Challenges –
a - In the blog post below about Rick Bennett's advice to pastors, list the roles that women are said to be given in churches.
b - Answer from the blog post below about Rick Bennett's advice to pastors.
(i) Who posted it?
(ii) What has Rick Bennett been doing that lets him know of what he speaks?
(iii) Whose wardrobe should pastors not raid?
c - Carry on the blog post below about Rick Bennett's advice to pastors, picking up after its final sentence.

Text section –
The New Christians

The New Christians


Rick Advises Pastors

posted by Tony Jones

I think that Rick Bennett is one of the most under-appreciated emergbloggers around.  Today he’s decided to dole out some advice to pastors.  He and his family have been looking for a church, so he knows of what he speaks.  A few of my faves:

3. Wear shirts that fit. Don’t raid Ed Young, Jr.’s wardrobe. Please. Heck, put on a freakin‘ suit if you need to. And, if you like those tight shirts, lose weight.

17. Offer some snacks and coffee, but don’t brag about it. Wow! You have
Starbucks. I will now come to your church. I mean, you just saved me
$2.00 per week. What a bargain. Conversely, if you have fair trade (and
you should!), let us know. And, don’t just offer fattening donuts. You
are a church and gluttony is a sin.

21. If you actually value the place of women in your church, give them
something to do besides greeter, nursery or back up singer. Your words
betray you.

Given data –
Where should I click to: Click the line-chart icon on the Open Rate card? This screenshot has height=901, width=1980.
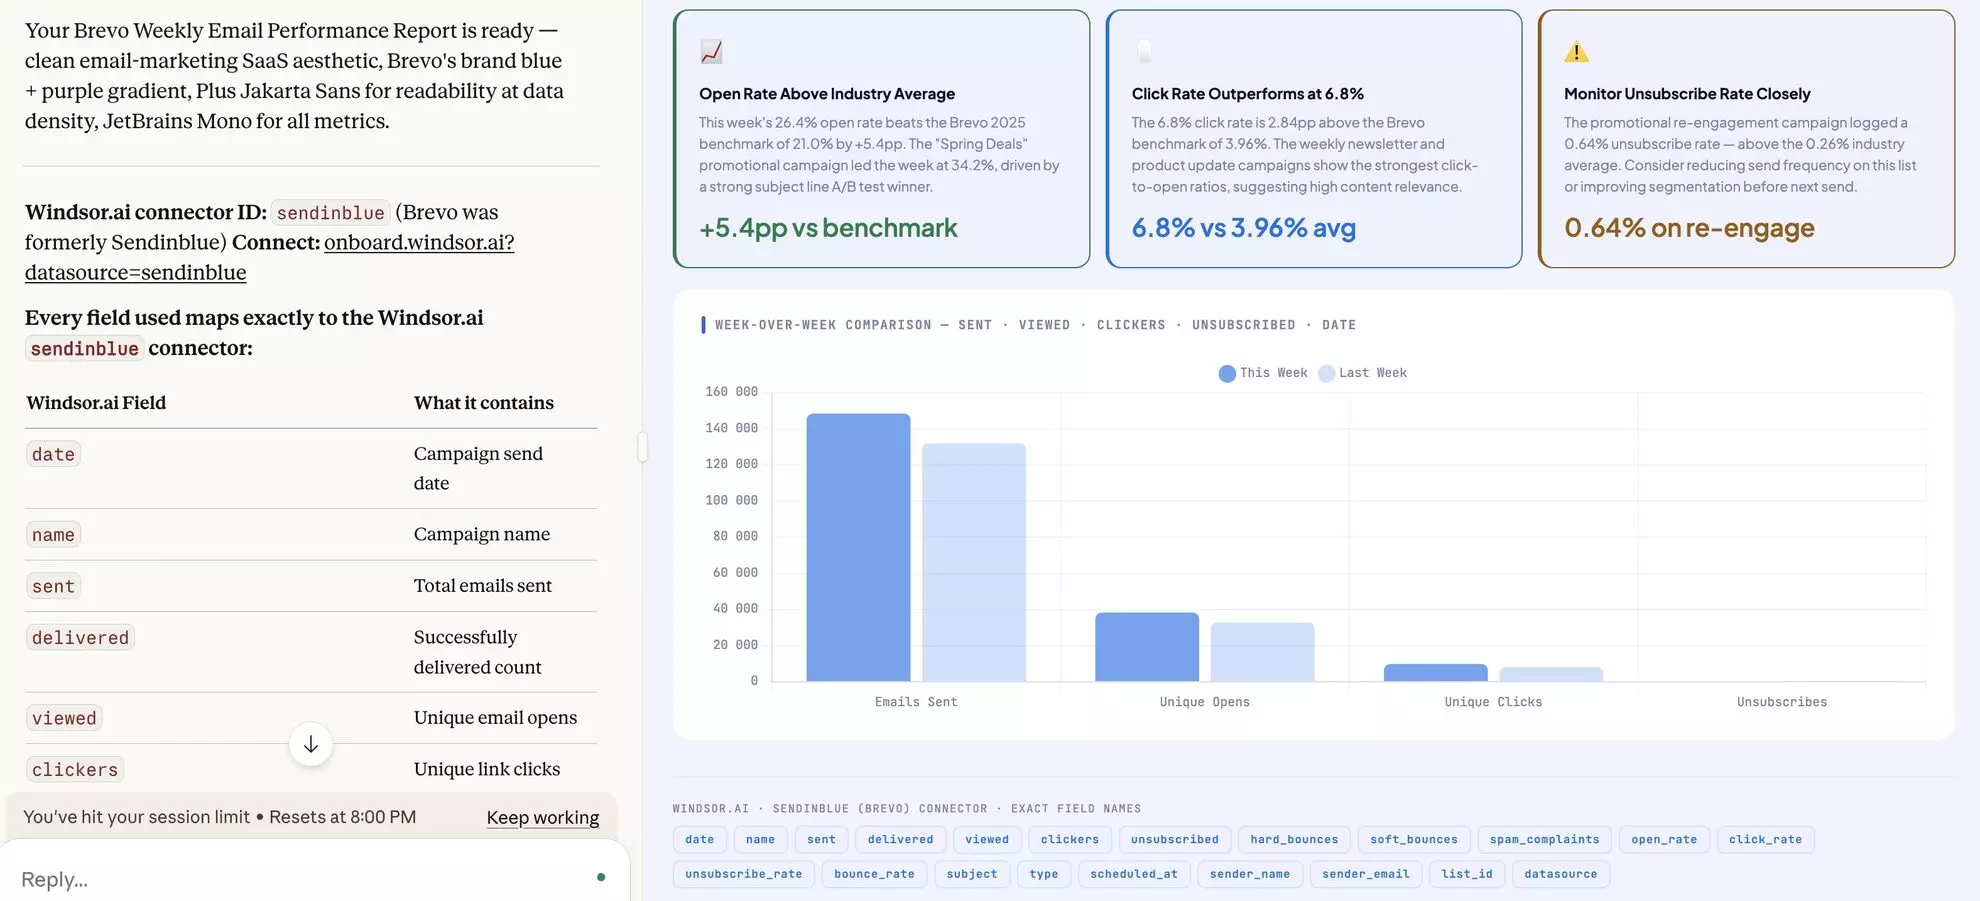711,50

Results for each task –
a - Greeter, nursery, back up singer

b -
(i) Tony Jones
(ii) He and his family have been looking for a church.
(iii) Ed Young, Jr.'s

c -
And last… stop trying to make your church seem so cool. It is
not. It is church. Church does not equal cool. Your marketing should be
honest, not an attempt to show how cool and “with it” you are. The more
you try, the worse you look. Just tell us who you are and invite us
along for the ride. I have seen too many churches trying to be cool and
being inauthentic. If you are a suburb church, don’t act like a city
church. If you are all suburbanites, we will notice when you move your
church into the city to be edgy and then drive home to suburbia. If you
don’t like poor people, justice and art do not fake it just to make us
come to your church. You have turned important things into marketing
points and propaganda. We notice when you are faking it, probably before you do.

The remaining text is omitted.